(WORK TO COMPLETE) Transcribe each record exactly, but omit pictures.

Stored data
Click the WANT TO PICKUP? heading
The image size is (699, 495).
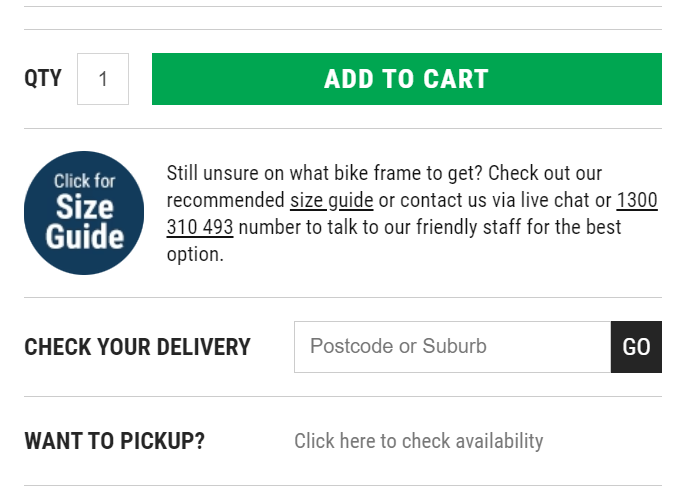[114, 441]
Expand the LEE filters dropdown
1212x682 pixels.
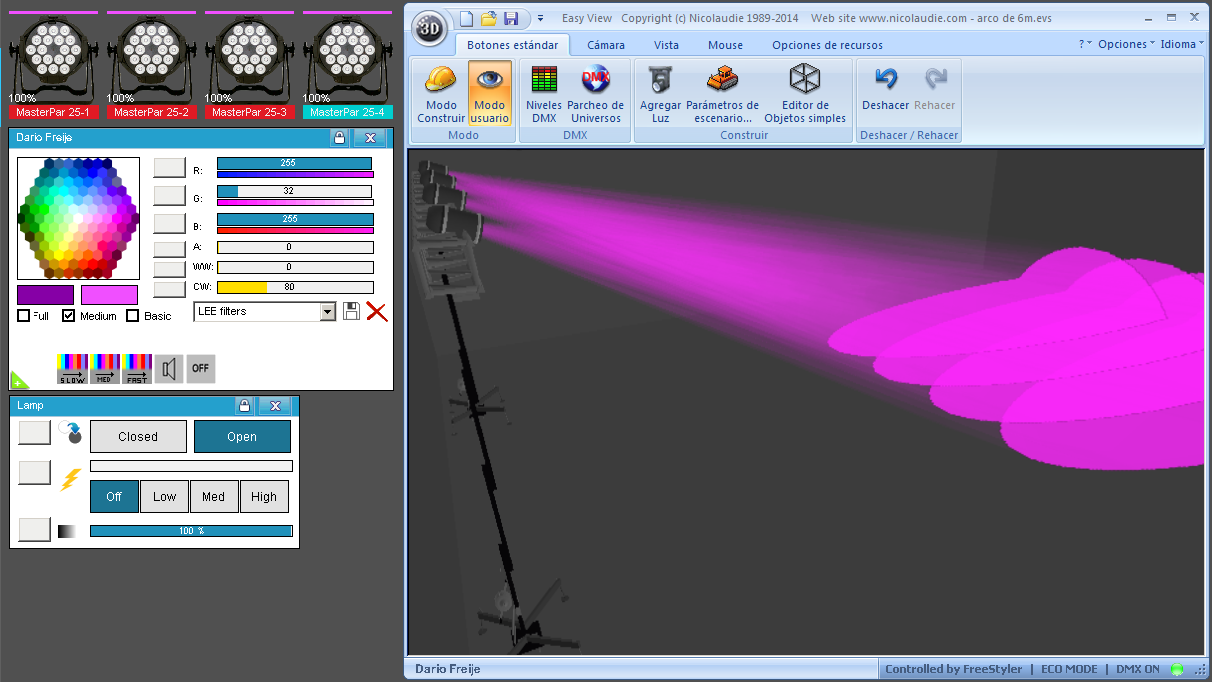pyautogui.click(x=327, y=312)
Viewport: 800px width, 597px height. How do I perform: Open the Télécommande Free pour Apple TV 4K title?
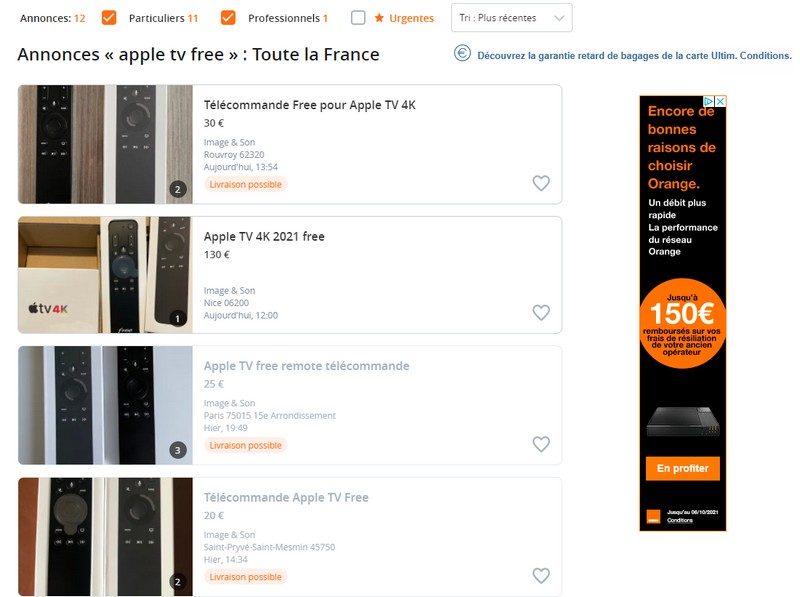tap(309, 105)
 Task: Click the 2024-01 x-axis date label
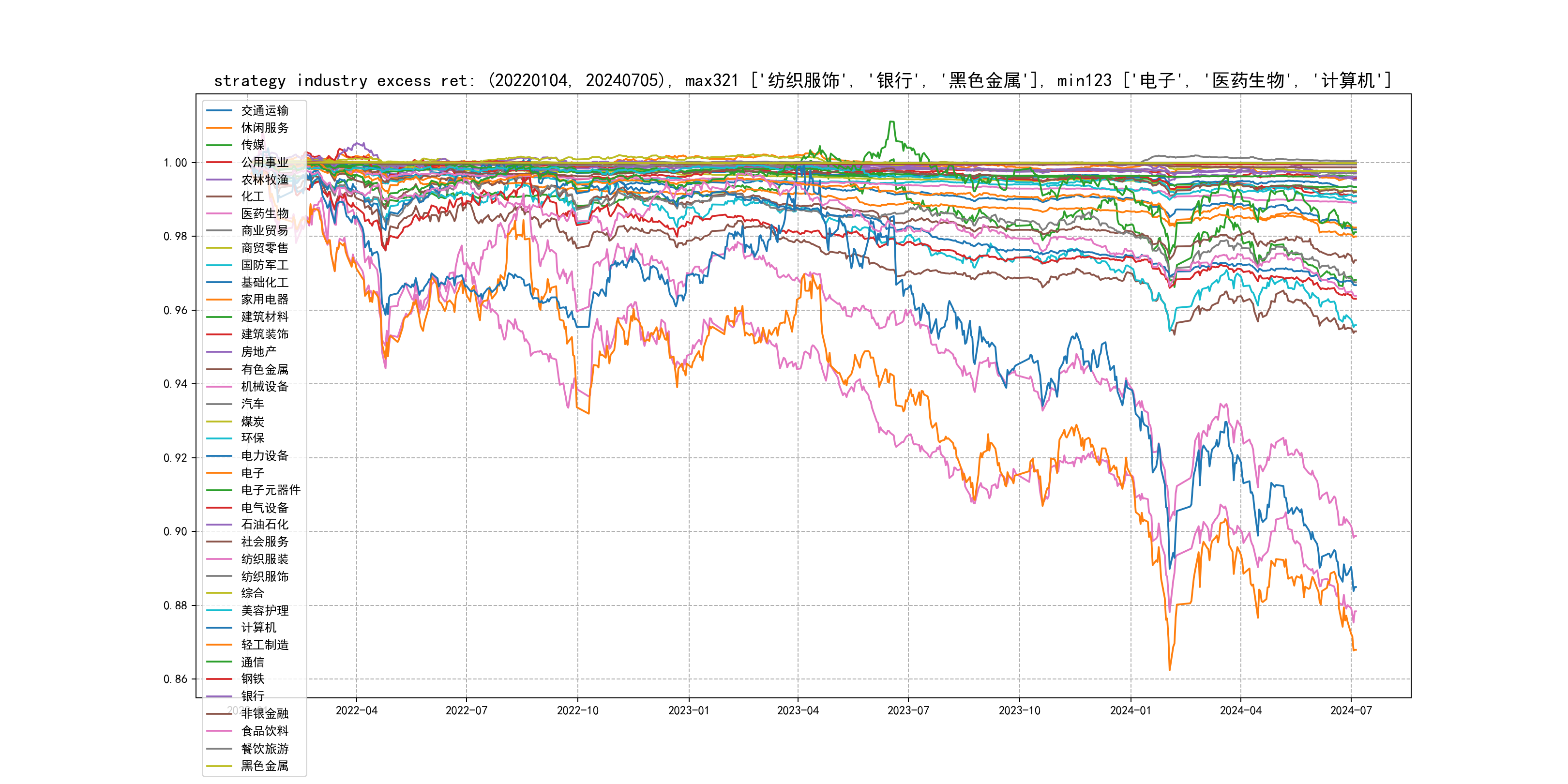(x=1131, y=711)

(ANSWER TO THIS EXERCISE)
Click the WANT TO PICKUP? heading
The image size is (699, 495).
[114, 441]
Expand the LEE filters dropdown
1212x682 pixels.
pyautogui.click(x=327, y=312)
Viewport: 800px width, 597px height. How do I perform: Open the Télécommande Free pour Apple TV 4K title?
tap(309, 105)
 Task: Click the 2024-01 x-axis date label
(x=1131, y=711)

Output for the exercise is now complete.